Murat Bardakçı, Birinci Dünya Savaşı’nın; özellikle Sarıkamış Harekâtı’nın, Enver Paşa ile birlikte önemli isimlerinden olan Hafız Hakkı Paşa’nın günlüğünü yeni harflere aktardı. Kitabı tanıtmadan önce, Hafız Hakkı Paşa hakkında kısa bir bilgi vermekte yarar var. Bardakçı’nın “Önsöz”de verdiği bilgilere göre Hafız Hakkı Paşa, 1879’da Manastır’da dünyaya gelmiş, Kuran’ı hıfzettiği için kendisine Hafız Hakkı denmiş. İstanbul Harbiye Mektebi’nden mezun olmuş, ilkin Manastır’da görev yapmış, Balkanlar’da çeteleri takip etmiş, 1904’te kolağası, 1908’de binbaşı olmuş. İttihat ve Terakki Cemiyeti’ne katılmış, önemli askerî görevlerde bulunmuş. Enver Paşa ile tanışmış, Alman askerî kültüründen etkilenmişler. 1909’da Mahmut Şevket Paşa komutasındaki Üçüncü Ordu’ya katılmış. 1910’da Beşinci Murad’ın oğlu Şehzade Mehmet Selahattin Efendi’nin kızı Behiye Sultan’la evlenmiş, Balkan savaşlarına katılmış, 1913’te Yarbay olmuş, hızla yükselmiş, Genelkurmay İkinci Başkanlığı görevine getirilmiş, ardından albay olmuş. 10 Ocak 1915’te III. Ordu kumandanlığına getirilmiştir. Hafız Hakkı Paşa, tuğgeneralliğe yükseltildikten sonra, Sarıkamış bozgunundan sonra, 15 Şubat 1915’te, tifüs hastalığından kurtulamayarak Erzurum’da vefat eder. Mezarı Erzurum’dadır.

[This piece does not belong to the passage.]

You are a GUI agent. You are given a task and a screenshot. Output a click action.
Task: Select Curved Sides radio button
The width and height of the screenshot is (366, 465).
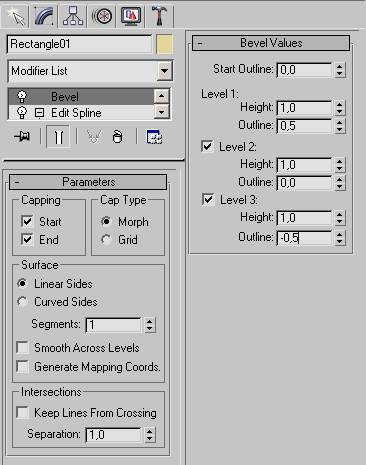coord(22,302)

Hafız Hakkı Paşa ile Enver Paşa’nın kaderleri âdeta aynıdır. Daha baştan bu iki asker, askerî okullarda birlikte okumuş, Makedonya’da eşkıya kovalamış, İttihat ve Terakki Cemiyeti’ne katılmış, 31 Mart’ın bastırılmasında beraber bulunmuş, her ikisi de saraya damad olmuşlardır. Bu iki vatan evlâdının âkibetleri de birbirlerine benzer; Hafız Hakkı Paşa, büyük Sarıkamış bozgunundan hemen sonra, tifüse yakalanır ve hayata gözlerini Erzurum’da yumar. Enver Paşa ise, bugün Tacikistan’ın sınırları içinde kalan Çegan tepesi’nde Ruslarca öldürülür. Kısaca, İttihat ve Terakki’nin ve Birinci Dünya Savaşı’nın iki önemli siması, iki önemli paşasıdır onlar. İkinci Meşrutiyet’ten sonra askerîyede hızla yükselmişler, Türkiye’nin bu tarihten sonraki siyasetinde ve özellikle Balkan ve Birinci Dünya Savaşlarında öne çıkmışlardır.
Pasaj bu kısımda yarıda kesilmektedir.